Collected data entries
=== Begin Enclosure ===
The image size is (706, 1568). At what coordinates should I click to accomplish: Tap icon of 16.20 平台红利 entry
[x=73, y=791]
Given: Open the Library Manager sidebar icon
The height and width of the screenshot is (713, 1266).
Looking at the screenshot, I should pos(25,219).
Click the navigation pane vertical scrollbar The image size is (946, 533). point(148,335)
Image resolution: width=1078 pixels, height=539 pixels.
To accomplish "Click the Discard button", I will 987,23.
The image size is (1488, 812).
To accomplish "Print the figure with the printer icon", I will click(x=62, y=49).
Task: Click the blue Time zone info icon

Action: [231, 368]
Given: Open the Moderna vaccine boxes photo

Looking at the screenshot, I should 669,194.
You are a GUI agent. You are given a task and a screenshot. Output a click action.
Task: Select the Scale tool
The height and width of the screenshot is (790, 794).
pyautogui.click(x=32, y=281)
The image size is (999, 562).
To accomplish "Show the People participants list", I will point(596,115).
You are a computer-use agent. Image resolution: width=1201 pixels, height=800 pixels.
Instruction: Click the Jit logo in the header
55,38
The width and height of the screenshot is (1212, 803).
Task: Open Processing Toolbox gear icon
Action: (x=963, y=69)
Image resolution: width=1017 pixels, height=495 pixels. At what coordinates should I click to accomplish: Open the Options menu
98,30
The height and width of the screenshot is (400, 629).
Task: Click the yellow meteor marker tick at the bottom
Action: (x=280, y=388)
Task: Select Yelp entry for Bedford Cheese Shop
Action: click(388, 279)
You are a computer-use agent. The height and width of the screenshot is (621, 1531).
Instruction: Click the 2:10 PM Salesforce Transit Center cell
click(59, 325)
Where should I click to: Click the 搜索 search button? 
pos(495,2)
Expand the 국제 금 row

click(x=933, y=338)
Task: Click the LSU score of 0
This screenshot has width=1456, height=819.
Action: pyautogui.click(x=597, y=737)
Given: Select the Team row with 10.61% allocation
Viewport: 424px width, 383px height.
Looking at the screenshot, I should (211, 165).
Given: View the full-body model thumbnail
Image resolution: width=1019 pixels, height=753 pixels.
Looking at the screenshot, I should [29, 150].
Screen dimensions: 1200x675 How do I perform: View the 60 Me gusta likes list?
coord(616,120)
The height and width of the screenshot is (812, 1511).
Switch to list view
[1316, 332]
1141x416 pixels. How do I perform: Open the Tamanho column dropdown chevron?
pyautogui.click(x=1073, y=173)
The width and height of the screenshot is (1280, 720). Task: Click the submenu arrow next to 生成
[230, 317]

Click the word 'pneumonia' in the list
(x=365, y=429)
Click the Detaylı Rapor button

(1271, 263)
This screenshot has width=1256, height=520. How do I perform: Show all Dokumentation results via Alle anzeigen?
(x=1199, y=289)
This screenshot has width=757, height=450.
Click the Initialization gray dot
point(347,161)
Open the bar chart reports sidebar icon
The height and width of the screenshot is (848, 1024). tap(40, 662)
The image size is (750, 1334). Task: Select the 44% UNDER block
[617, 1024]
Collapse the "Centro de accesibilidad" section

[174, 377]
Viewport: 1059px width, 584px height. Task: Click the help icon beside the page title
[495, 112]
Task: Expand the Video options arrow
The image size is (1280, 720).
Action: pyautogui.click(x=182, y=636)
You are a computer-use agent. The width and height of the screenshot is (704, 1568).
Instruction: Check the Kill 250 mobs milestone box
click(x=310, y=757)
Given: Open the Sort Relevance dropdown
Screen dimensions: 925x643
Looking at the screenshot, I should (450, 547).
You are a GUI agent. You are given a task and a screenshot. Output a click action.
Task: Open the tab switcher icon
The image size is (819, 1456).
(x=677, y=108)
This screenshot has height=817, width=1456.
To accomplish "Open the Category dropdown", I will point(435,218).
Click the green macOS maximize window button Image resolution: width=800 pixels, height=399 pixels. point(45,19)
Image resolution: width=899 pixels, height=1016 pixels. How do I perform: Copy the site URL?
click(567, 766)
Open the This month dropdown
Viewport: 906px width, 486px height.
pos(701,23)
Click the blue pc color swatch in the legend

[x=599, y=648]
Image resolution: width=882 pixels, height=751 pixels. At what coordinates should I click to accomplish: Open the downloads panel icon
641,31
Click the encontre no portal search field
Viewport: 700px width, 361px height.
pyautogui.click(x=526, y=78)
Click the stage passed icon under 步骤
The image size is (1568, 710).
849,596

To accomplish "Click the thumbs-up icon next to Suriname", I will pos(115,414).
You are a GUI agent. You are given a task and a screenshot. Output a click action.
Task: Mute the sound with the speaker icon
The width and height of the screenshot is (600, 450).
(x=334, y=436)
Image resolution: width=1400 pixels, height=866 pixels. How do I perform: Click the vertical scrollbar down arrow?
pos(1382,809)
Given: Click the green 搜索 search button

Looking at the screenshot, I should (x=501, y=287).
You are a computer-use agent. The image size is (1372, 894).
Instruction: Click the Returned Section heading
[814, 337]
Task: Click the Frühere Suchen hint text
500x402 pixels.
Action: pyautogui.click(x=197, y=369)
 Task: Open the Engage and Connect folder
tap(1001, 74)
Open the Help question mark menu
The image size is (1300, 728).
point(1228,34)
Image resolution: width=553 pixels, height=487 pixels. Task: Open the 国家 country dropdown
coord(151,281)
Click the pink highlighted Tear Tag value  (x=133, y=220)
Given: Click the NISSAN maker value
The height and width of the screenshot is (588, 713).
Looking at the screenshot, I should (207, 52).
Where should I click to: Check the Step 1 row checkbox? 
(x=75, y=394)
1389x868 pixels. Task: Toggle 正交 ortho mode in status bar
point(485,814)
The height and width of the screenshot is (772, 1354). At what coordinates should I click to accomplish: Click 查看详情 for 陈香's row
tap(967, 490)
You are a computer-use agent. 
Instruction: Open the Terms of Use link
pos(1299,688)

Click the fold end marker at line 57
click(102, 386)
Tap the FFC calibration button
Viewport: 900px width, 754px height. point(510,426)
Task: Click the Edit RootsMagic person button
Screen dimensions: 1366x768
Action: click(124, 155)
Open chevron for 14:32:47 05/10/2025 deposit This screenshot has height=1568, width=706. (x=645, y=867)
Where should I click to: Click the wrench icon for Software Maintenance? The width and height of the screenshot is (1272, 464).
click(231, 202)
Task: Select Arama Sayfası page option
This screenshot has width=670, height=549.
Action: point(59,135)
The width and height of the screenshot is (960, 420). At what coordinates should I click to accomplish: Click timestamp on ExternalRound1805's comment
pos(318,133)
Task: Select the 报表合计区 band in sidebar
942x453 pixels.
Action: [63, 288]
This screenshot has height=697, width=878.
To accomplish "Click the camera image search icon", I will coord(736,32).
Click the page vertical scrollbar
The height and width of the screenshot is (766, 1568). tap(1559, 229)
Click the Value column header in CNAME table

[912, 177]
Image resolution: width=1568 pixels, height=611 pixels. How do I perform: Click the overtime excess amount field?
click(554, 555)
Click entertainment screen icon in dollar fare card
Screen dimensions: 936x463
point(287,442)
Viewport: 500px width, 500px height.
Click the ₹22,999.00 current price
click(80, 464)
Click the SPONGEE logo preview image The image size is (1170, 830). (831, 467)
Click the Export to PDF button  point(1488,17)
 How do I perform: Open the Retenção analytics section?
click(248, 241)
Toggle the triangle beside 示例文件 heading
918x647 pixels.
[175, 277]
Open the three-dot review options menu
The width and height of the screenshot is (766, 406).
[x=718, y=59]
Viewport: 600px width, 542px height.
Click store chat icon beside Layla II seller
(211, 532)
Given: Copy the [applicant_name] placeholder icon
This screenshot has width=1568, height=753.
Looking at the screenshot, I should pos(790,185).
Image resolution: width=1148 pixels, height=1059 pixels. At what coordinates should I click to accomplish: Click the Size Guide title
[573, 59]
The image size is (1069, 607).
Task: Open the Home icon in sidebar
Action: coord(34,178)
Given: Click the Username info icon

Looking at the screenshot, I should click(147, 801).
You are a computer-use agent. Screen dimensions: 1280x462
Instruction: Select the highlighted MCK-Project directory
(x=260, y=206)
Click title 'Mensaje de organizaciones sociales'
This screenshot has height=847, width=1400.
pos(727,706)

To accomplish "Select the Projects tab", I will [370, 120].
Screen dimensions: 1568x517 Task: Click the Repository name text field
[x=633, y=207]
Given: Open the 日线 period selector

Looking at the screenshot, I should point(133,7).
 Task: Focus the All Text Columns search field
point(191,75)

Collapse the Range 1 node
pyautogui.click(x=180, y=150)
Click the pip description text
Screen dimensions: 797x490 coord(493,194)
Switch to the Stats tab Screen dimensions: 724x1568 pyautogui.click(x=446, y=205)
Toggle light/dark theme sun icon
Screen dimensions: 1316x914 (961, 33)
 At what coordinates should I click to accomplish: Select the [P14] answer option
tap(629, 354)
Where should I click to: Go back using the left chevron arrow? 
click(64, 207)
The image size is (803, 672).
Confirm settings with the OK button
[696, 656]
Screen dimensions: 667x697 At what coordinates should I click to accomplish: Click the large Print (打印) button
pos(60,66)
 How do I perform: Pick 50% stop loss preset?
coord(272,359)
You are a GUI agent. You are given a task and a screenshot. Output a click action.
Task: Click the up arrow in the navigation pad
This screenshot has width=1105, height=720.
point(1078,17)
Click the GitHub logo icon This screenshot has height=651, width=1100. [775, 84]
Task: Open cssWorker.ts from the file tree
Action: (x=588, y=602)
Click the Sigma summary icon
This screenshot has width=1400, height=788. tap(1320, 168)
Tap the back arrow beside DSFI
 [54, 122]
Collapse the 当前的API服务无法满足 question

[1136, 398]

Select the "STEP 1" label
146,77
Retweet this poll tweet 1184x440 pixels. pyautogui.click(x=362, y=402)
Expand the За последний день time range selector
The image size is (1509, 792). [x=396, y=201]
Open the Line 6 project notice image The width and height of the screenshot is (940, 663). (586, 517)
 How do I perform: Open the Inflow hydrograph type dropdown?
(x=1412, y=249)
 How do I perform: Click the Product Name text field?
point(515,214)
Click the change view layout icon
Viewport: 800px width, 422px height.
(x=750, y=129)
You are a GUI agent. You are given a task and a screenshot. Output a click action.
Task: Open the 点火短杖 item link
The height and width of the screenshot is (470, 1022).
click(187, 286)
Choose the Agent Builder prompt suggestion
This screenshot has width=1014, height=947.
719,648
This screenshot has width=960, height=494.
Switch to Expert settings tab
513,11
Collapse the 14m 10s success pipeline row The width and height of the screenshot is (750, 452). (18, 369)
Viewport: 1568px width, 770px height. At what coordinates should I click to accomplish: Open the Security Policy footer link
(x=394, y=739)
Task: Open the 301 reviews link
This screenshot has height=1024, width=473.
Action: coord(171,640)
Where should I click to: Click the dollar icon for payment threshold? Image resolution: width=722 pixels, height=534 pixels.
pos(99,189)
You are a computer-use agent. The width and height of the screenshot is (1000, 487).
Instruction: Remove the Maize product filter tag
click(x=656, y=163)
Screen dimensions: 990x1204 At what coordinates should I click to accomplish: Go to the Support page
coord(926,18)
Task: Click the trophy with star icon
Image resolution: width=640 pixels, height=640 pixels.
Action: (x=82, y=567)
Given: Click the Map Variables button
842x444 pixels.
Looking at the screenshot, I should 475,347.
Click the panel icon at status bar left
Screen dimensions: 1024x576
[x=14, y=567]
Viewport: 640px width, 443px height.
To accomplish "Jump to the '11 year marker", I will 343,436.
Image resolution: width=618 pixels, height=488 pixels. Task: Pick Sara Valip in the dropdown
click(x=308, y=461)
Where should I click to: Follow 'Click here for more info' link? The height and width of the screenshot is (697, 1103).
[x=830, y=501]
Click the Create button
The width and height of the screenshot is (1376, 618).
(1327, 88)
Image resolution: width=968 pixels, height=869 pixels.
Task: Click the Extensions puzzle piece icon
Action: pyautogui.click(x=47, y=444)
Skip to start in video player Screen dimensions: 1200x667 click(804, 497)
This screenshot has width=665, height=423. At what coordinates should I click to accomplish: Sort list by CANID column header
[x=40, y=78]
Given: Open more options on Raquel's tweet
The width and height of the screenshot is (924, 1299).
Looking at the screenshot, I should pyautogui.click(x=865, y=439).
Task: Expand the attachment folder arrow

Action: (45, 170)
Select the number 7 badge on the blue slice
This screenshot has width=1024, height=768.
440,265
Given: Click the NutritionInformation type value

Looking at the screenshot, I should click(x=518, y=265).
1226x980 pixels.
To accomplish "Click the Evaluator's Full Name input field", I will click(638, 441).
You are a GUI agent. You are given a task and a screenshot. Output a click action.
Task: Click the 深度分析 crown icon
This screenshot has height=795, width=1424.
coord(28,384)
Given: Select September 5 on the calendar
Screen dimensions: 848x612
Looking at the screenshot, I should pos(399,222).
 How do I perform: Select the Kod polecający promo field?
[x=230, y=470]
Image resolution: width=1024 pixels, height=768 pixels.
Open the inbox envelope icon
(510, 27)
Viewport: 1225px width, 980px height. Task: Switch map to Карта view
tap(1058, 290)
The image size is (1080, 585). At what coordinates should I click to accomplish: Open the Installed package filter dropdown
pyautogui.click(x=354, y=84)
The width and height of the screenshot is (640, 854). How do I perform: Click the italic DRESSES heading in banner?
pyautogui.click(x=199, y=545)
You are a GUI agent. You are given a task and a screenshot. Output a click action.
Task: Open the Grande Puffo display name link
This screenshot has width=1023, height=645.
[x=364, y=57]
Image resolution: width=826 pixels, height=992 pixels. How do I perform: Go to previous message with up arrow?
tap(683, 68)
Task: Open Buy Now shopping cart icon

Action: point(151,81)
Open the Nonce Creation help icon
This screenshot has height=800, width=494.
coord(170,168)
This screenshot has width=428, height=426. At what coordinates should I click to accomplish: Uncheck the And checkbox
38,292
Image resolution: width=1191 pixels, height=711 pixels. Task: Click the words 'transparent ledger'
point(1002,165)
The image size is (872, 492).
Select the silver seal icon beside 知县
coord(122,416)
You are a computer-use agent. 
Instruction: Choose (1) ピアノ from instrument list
=== End Enclosure ===
**WHAT THIS TASK INVOLVES**
Retype the records above from the very first line down to the line with "You are a computer-use agent. The height", keeping both of those lines. Include nothing beyond them.

**EXPECTED ANSWER**
The image size is (706, 1568). At what coordinates should I click to accomplish: Tap icon of 16.20 平台红利 entry
[x=73, y=791]
Given: Open the Library Manager sidebar icon
The height and width of the screenshot is (713, 1266).
Looking at the screenshot, I should pos(25,219).
Click the navigation pane vertical scrollbar The image size is (946, 533). point(148,335)
Image resolution: width=1078 pixels, height=539 pixels.
To accomplish "Click the Discard button", I will 987,23.
The image size is (1488, 812).
To accomplish "Print the figure with the printer icon", I will click(x=62, y=49).
Task: Click the blue Time zone info icon

Action: [231, 368]
Given: Open the Moderna vaccine boxes photo

Looking at the screenshot, I should 669,194.
You are a GUI agent. You are given a task and a screenshot. Output a click action.
Task: Select the Scale tool
The height and width of the screenshot is (790, 794).
pyautogui.click(x=32, y=281)
The image size is (999, 562).
To accomplish "Show the People participants list", I will point(596,115).
You are a computer-use agent. Image resolution: width=1201 pixels, height=800 pixels.
Instruction: Click the Jit logo in the header
55,38
The width and height of the screenshot is (1212, 803).
Task: Open Processing Toolbox gear icon
Action: (x=963, y=69)
Image resolution: width=1017 pixels, height=495 pixels. At what coordinates should I click to accomplish: Open the Options menu
98,30
The height and width of the screenshot is (400, 629).
Task: Click the yellow meteor marker tick at the bottom
Action: (x=280, y=388)
Task: Select Yelp entry for Bedford Cheese Shop
Action: click(388, 279)
You are a computer-use agent. The height and width of the screenshot is (621, 1531).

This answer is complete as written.